Update on moderation


(Nathaniel J. Smith) #1

We’ve had multiple fake accounts attempting to derail discussion around the council election, and posting abusive and threatening messages at moderators and nominees. We welcome good-faith discussions from the whole Python community, but fake accounts and abuse are unacceptable. Ideally we would have an established set of moderation guidelines and CoC committee to handle this, but that can’t happen until after the new steering council is seated. Therefore, as a temporary measure, we are imposing the following rules:

  • Good faith discussions about nominees and the composition of the steering council are fine, and encouraged.
  • Good faith discussions about the appropriate moderation policy for this forum are fine, but only if posted in the “Discourse Feedback” category, and only from established community members, or from users who demonstrate previous experience/expertise with community moderation.
  • Previous sock puppet posts, and the resulting discussion, have been moved into a hidden topic visible only to Python core team members.
  • Any new bad faith attempts to derail discussions will be deleted and the poster’s account will be suspended.
  • Any new complaints about moderation that are posted outside of “Discourse Feedback”, or by new accounts we don’t recognize, will be deleted and the poster’s account will be suspended.
  • New accounts will require manual approval for their first few posts.

We’ll use our best judgement to apply these rules, but accept that we may make mistakes, and that this is the price for keeping this forum on-topic and abuse-free. We’ll take context into account – for example, established community members will get more benefit-of-the-doubt than brand-new accounts hiding behind Tor. We may update these rules as things develop.

Once we’re past this immediate situation and the new council is elected, we’ll ask them to consider better long-term solutions here.

Thanks to everyone for your understanding and help as we work through this.


Steering Council nomination: Emily Morehouse
Howto engage Python contributors in the long term?
Howto engage Python contributors in the long term?
(Nathaniel J. Smith) pinned #3

(Victor Stinner) #5

Would it be possible to have written moderation rules?
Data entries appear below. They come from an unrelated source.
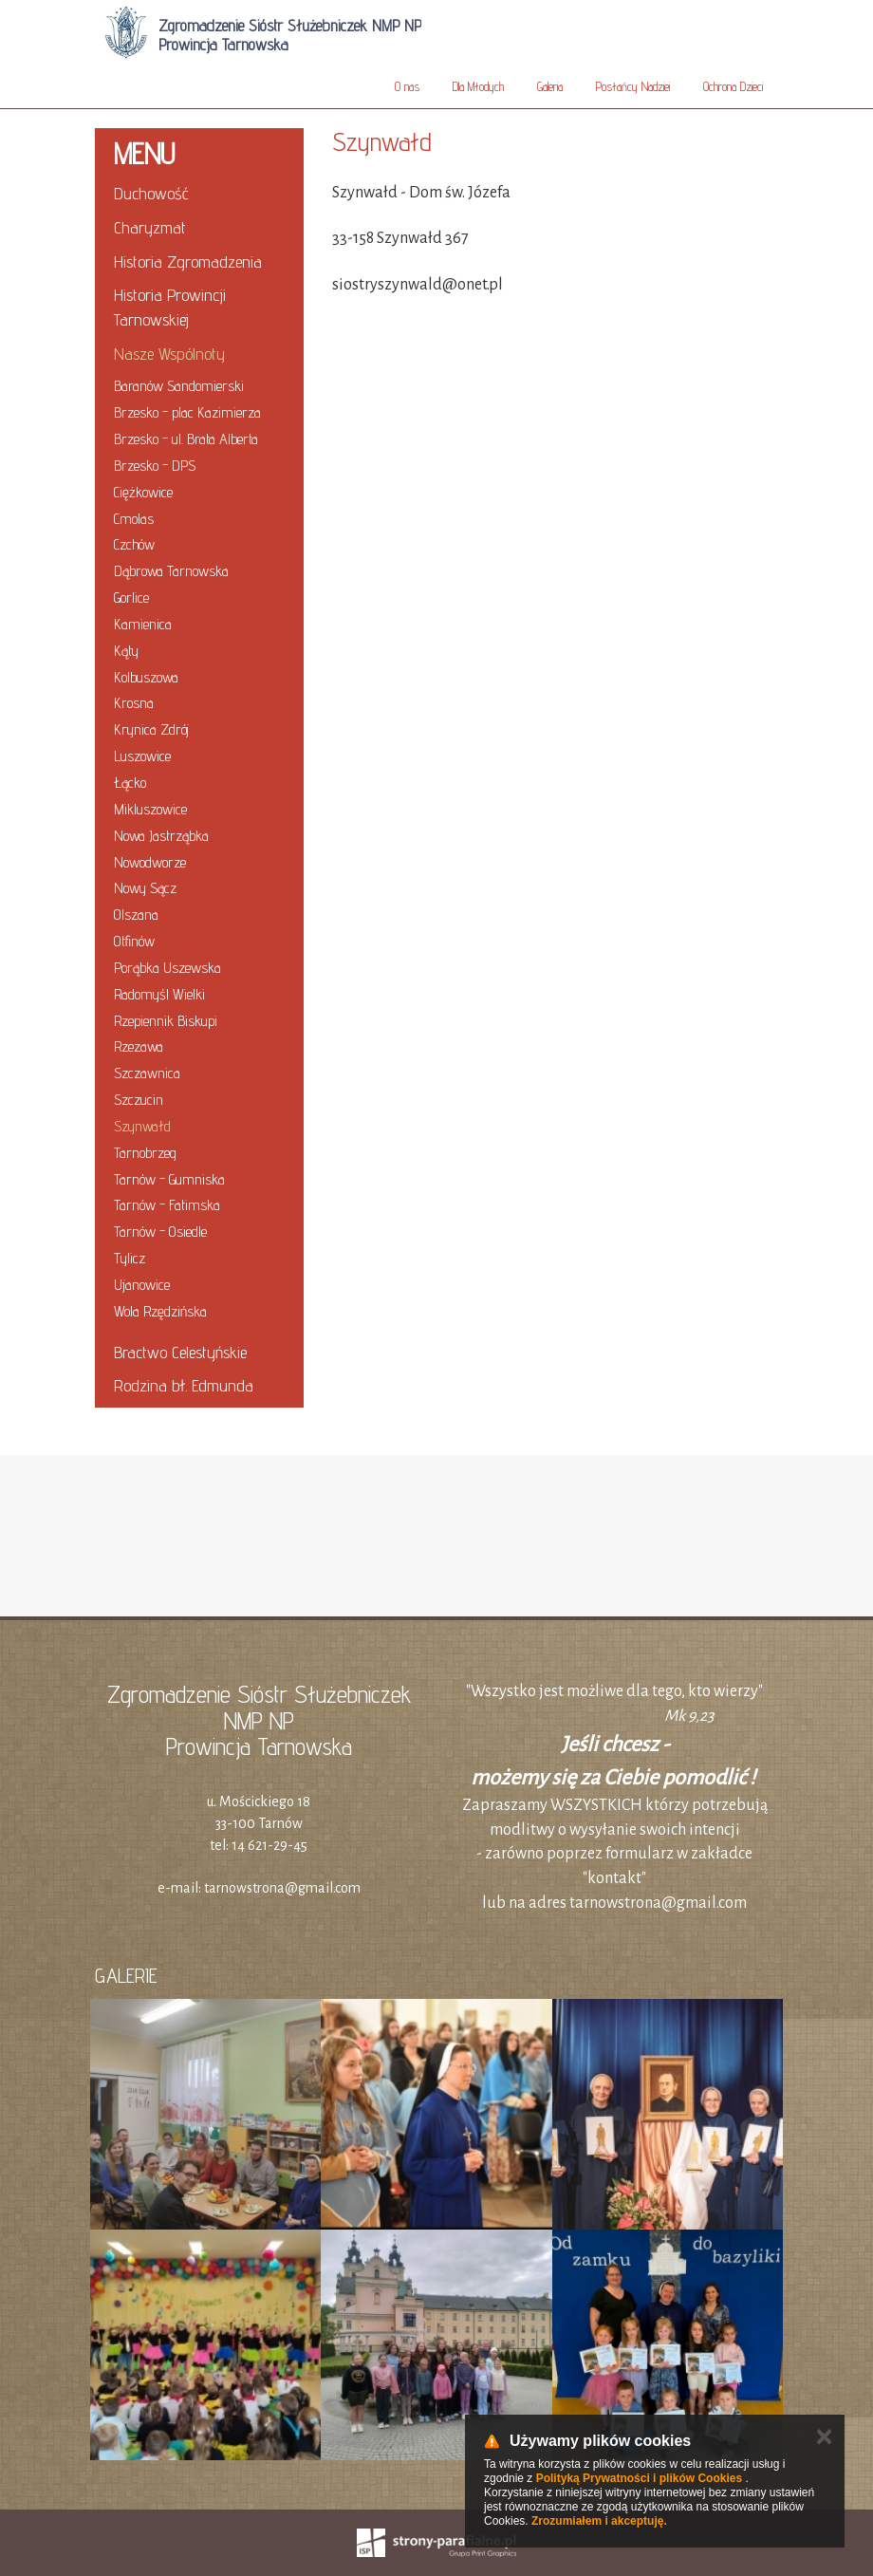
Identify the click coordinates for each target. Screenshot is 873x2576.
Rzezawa (138, 1046)
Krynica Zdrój (151, 729)
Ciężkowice (143, 492)
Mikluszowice (150, 809)
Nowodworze (150, 862)
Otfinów (134, 941)
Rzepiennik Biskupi (165, 1021)
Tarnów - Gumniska (169, 1179)
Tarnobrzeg (145, 1153)
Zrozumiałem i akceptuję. (599, 2521)
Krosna (134, 703)
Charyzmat (150, 227)
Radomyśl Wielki (159, 994)
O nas (407, 86)
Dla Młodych (478, 86)
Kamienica (143, 624)
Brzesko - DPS (154, 466)
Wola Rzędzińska (160, 1311)
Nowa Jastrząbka (161, 836)
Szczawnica (147, 1073)
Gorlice (131, 597)
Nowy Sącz (145, 888)
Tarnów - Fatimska (167, 1205)
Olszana (136, 914)
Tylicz (129, 1258)
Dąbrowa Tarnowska (171, 571)
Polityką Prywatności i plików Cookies (639, 2478)
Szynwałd (142, 1126)
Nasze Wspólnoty (169, 354)
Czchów (134, 544)
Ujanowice (142, 1285)
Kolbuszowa (146, 677)
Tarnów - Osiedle (160, 1232)
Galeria (550, 86)
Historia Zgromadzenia (188, 261)
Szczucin (138, 1100)
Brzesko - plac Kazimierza (187, 412)
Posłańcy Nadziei (633, 86)
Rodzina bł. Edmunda (183, 1385)
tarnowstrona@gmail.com (282, 1887)
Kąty (126, 651)
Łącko (130, 783)
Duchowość (151, 193)
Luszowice (142, 756)
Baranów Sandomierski (179, 386)
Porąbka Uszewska (167, 968)
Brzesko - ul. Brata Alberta (186, 439)
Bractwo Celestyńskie (180, 1352)
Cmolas (134, 519)
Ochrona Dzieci (733, 86)
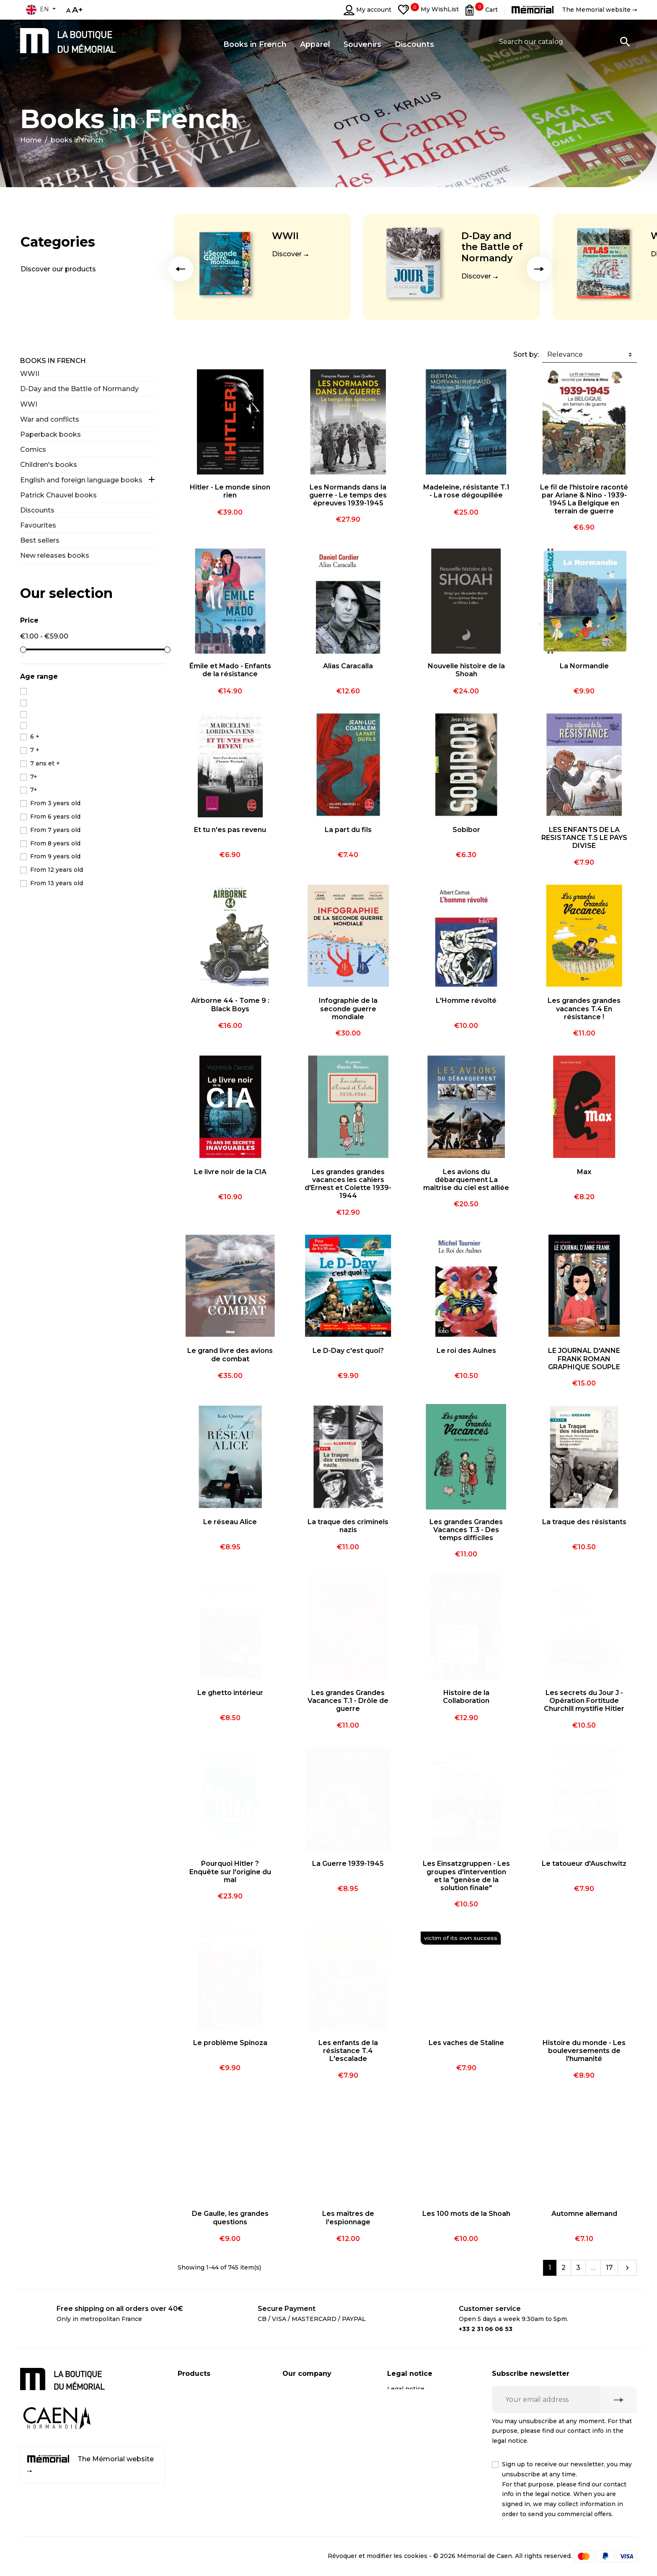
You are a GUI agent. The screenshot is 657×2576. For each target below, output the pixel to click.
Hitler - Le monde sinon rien (230, 491)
Especially for messages violating the CoC. For example have temporary ban rules?


(Ammar Askar) #6

Note that there was also this post out of the blue on Brett’s nomination:

For the future it might be worth it to lock the topics to just core devs, some trusted members of the community and the external nominees being nominated as suggested by @ncoghlan


(Nathaniel J. Smith) #7

I think that would be great! Coming up with those is going to take time and effort; this is intended as a stop-gap measure to get through the election. And right now, I am very tired, so I don’t have anything useful to say about what happens after that. But, yes, you’re right, we should.
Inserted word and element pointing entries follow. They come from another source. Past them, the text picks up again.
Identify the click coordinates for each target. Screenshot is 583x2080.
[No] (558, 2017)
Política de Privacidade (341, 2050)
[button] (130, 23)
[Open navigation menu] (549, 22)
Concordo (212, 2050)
Oh, yeah, that post was pretty unpleasant. I’m reluctant to start revising past decisions, and it looks like Brett already handled that well, plus Brett is a moderator himself so I guess if he wanted to handle it a different way he could have :-). But folks should not take that as an example of something we as a community are encouraging or that will necessarily be allowed to stand.

I’m hoping that the new rules here will be enough to get us through the election. And beyond that, I’m guessing we’ll have to figure out how to cope with this kind of stuff in general, because there’s no reason to think the next round will be election-related. (The last time we went through this, it was related to a random PR.) But I agree that next time we hold a election, we should think about if we want to do things differently.


(Antoine Pitrou) #8

“bad faith attempts to derail discussions” sounds worryingly vague and generic. I hope we can find something more specific (*) once the election is finished.

(*) such as: repeated personal attacks, etc.


(Nathaniel J. Smith) #9

To some extent moderation is always going to involve human judgement and subjectivity, but that bit is trying to describe a pretty specific behavior… examples would be things like “using a fake name to post on a woman’s nomination thread to ask why unrelated men weren’t nominated instead”, or that Retire or reword the "Beautiful is better than ugly" post on python-ideas back in September. Obviously we can’t actually read the minds of those posters (whoever they were), but in both cases, looking at the balance of evidence, I think we can be pretty comfortable concluding that they were intentionally (= “bad faith”) trying to stir up trouble rather than contribute to a healthy discussion (= “derail”).

Repeated personal attacks also bad of course, but are a completely different type of bad behavior…


(Antoine Pitrou) #10

It’s very easy to lose track of the original motivation of a rule, though, and my worry is that “bad faith attempts to derail discussions” may then be used to deter regular contributors from voicing their opinion (including on potentially contentious topics).